I'm pretty sure Mark wants to avoid loose geese too, but he has
reached different conclusions. My goal is to work from conclusions
backward to premises such as "ES4 is statically typed" and try to
identify the reason for that kind of statement.

This may not succeed. As Graydon once observed, a lot depends on
"mood" of the language. People see static type checkers (even
optional ones, as optional as JSLint) and type annotations (also
optional), and the 'class' keyword (which is used in dynamic
languages too), and suddenly it's a statically typed language and
therefore b-a-d.

The charge Matthias leveled about intentional loopholes (ES4's *
type, which is the default annotation) meaning errors can (as is
usual in ES3 today) originate from anywhere in a large system and
mess over your hybrid or partially typed code is pretty much on
target. But we are trying not to do Contract or TypeScheme research,
and we are definitely not imposing a static type system (not even
within new modules -- and defining a module is turning out to be
quite hard in JS on the web). Contrary to all the claims alleging
that we are doing those bad things.

If ES4 users want to lock a module down in a static-typing sense,
they can annotate all API entry points with non-like types (wrap
would allow untyped client code to pass plain old objects and arrays,
at a price). Further self-imposed B&D programming inside the module
is optional in my view. This is the best that I believe we can do for
ES4. It beats purely dynamic typing for any non-trivially-small
codebase. I wish I had the option to code in this language when
writing Narcissus.

# Thomas Reilly (17 years ago)

If ES4 users want to lock a module down in a static-typing sense, they can annotate all API entry points with non-like types (wrap would allow untyped client code to pass plain old objects and arrays, at a price). Further self-imposed B&D programming inside the module is optional in my view. This is the best that I believe we can do for ES4. It beats purely dynamic typing for any non-trivially-small codebase. I wish I had the option to code in this language when writing Narcissus.

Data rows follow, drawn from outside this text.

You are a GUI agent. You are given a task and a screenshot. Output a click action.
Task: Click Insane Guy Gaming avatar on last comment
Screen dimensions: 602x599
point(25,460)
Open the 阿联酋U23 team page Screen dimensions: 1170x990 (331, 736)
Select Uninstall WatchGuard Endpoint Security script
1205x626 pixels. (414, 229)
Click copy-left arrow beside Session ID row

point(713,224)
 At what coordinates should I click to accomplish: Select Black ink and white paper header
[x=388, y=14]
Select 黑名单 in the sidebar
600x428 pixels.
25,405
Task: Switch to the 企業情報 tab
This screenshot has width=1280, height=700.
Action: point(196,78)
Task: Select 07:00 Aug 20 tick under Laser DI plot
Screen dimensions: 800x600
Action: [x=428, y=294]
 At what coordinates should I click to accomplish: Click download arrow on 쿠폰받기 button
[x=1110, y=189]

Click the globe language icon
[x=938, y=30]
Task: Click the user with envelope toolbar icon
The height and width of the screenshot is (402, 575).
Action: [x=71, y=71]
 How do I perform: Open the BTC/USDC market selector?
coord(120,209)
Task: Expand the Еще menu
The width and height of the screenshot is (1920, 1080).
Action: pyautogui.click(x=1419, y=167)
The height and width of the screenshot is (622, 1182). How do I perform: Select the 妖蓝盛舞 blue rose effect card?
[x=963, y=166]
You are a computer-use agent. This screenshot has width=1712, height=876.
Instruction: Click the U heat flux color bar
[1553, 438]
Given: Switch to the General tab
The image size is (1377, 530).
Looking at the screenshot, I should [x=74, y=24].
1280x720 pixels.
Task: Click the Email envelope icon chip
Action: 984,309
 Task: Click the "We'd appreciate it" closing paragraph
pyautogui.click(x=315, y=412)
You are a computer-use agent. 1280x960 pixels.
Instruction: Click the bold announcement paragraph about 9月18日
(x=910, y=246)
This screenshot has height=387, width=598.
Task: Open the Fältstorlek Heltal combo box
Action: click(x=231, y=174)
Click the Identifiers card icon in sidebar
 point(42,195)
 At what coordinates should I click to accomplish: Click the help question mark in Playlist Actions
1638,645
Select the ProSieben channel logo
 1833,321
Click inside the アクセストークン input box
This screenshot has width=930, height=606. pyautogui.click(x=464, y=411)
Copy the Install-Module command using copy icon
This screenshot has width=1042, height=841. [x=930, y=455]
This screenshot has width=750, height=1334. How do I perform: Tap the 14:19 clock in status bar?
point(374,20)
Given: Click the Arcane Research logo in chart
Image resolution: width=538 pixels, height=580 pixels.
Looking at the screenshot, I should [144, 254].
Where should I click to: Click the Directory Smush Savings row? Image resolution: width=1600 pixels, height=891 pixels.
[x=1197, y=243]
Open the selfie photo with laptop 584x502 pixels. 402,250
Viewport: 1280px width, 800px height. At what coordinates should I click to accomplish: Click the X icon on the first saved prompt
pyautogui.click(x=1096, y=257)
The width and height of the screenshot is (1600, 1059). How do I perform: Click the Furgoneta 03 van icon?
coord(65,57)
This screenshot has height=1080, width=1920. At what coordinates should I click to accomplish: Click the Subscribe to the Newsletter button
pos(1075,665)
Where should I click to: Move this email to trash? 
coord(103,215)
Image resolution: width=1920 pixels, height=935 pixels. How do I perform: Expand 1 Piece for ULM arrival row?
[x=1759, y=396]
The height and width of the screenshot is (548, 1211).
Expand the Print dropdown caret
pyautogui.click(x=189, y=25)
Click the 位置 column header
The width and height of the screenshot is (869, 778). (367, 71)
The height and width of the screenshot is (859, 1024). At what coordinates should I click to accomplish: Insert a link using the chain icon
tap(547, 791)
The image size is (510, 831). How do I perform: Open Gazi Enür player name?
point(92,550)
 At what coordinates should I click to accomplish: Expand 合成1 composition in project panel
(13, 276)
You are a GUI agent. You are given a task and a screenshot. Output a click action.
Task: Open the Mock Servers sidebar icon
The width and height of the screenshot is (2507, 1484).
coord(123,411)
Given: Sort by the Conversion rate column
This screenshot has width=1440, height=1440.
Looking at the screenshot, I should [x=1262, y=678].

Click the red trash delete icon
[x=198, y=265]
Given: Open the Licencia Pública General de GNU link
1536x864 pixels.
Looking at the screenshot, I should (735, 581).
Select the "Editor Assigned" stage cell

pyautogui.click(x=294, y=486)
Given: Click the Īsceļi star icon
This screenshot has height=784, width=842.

And I think that's good enough. Flex has a "strict" mode where you get a warning if you don't statically type things. Typically I turn it off when prototying around and turn it back on if I'm implementing anything others have to use. I never really stopped to think why this is. Is it as simple as facilitating code sharing and declarative input validation or is there more to it? I suspect it might be that simple.

One thing that occurs to me is that classes facilitate wrapping up code into a compiled form and sharing it as a fixed closed entity. Not sure that will ever apply to browsers but its a very common idiom in Flex (and Java/C/C++...). Here static typing is just facilitating creating code boundaries I guess.

Boundaries are definitely a good thing when trying to coordinate the efforts of many. But then I see things like this:

ptrthomas.wordpress.com/2006/06/06/java-call-stack-from-http-upto-jdbc-as-a-picture

Its kinda awe-inspiring to look at but part of me wonders if maybe there's a better way (and wow, the JVM must have an unbounded stack)? Maybe with ES4 all the boxes are there with similiarly defined boundaries but the meat inside the boxes is leaner/clever dynamic code. How's that for an ES4 pitch, like Java but with leaner meat ;-) Taste great, less filling.